## [Required work]
Copy the records from the line containing "Task: Click the 分类编号 input field" through the end, keeping every line the same. Leave the pictures out.

>>>>

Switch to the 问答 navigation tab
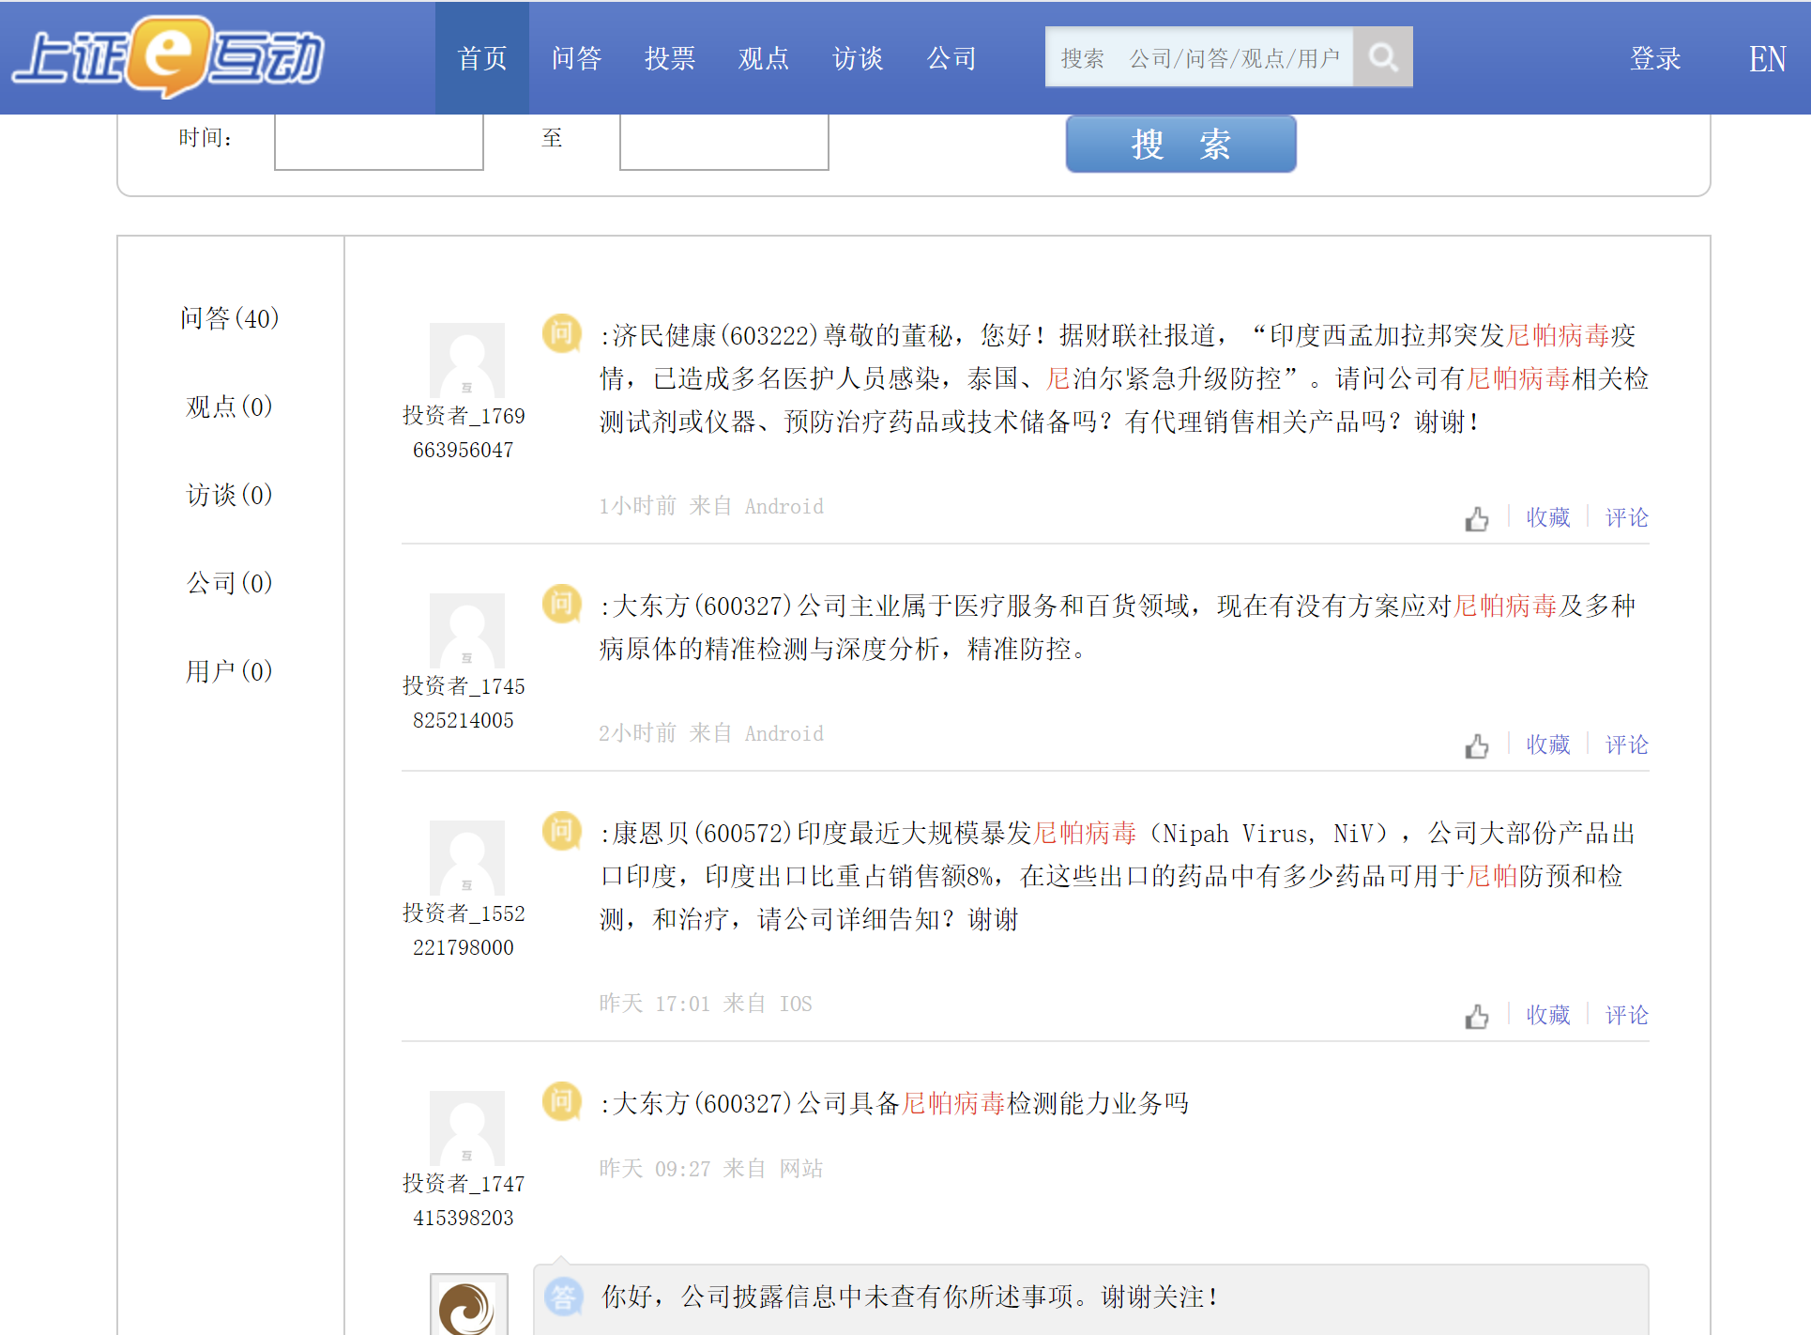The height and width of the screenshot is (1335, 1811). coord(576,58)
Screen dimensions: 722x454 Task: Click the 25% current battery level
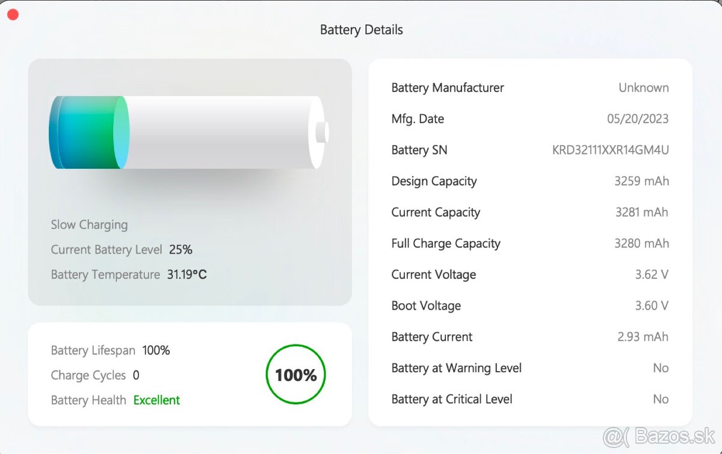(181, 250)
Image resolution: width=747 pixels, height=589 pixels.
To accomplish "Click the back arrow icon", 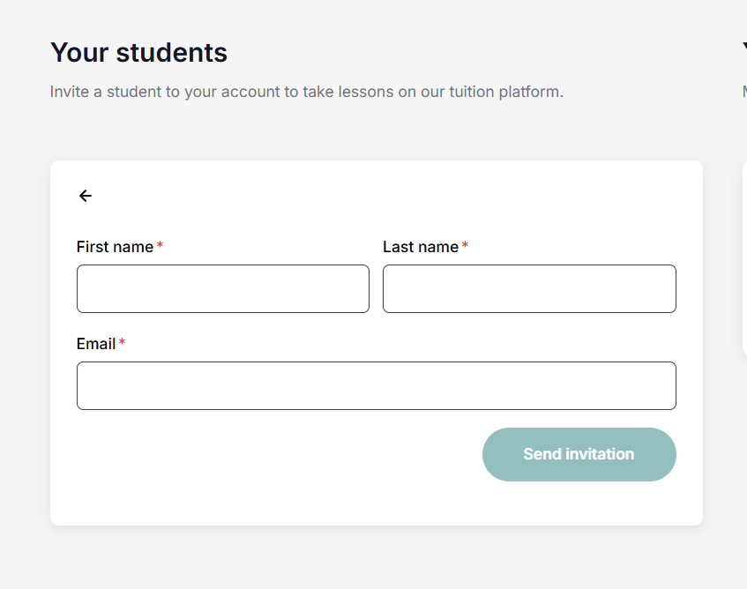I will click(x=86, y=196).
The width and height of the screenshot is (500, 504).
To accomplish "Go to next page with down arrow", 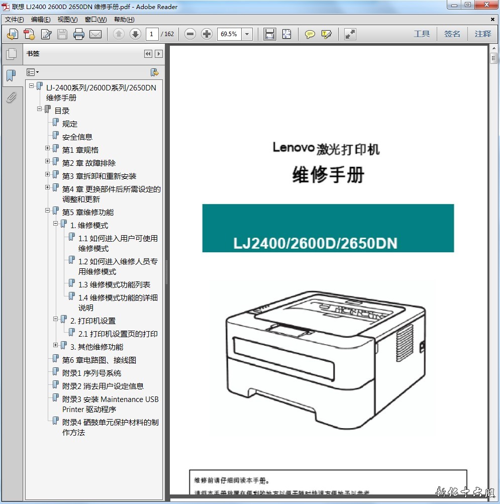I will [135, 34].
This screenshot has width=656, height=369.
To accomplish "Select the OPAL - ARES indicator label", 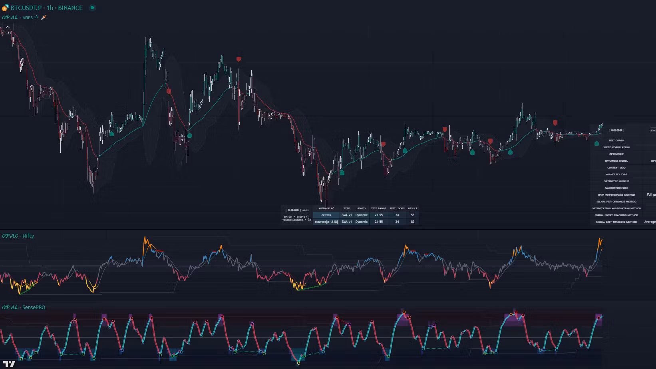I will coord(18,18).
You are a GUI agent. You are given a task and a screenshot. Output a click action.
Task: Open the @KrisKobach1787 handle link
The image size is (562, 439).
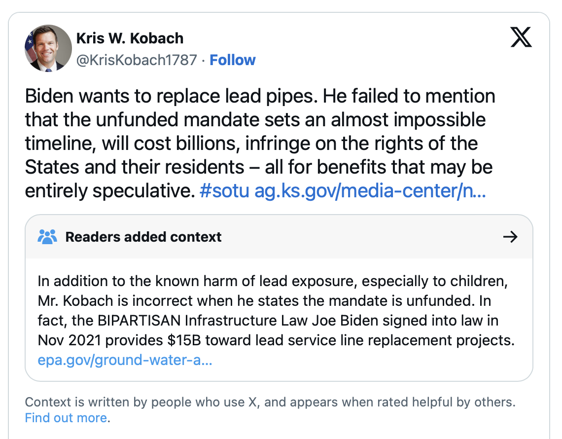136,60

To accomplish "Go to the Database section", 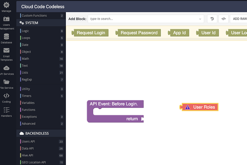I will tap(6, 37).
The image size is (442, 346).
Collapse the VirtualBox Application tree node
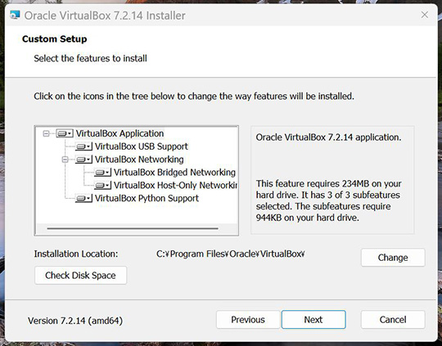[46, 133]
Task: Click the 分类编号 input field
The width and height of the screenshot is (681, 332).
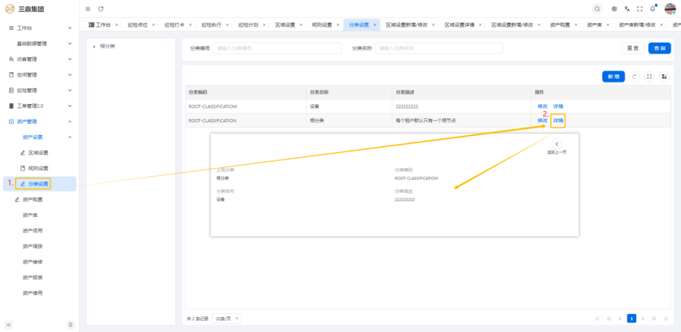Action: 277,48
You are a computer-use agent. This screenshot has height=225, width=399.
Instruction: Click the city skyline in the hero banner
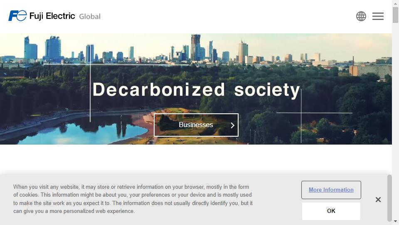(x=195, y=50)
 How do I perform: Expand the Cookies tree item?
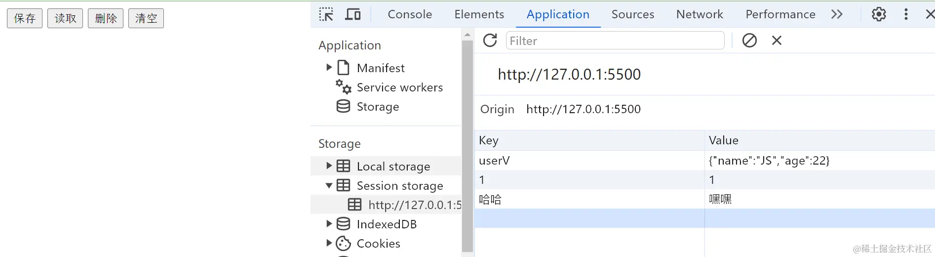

<<<<

## [Result of this exercise]
Task: Click the 分类编号 input field
The width and height of the screenshot is (681, 332).
Action: 277,48
You are a computer-use agent. This screenshot has height=225, width=399.
Instruction: Click the city skyline in the hero banner
(x=195, y=50)
 How do I perform: Expand the Cookies tree item?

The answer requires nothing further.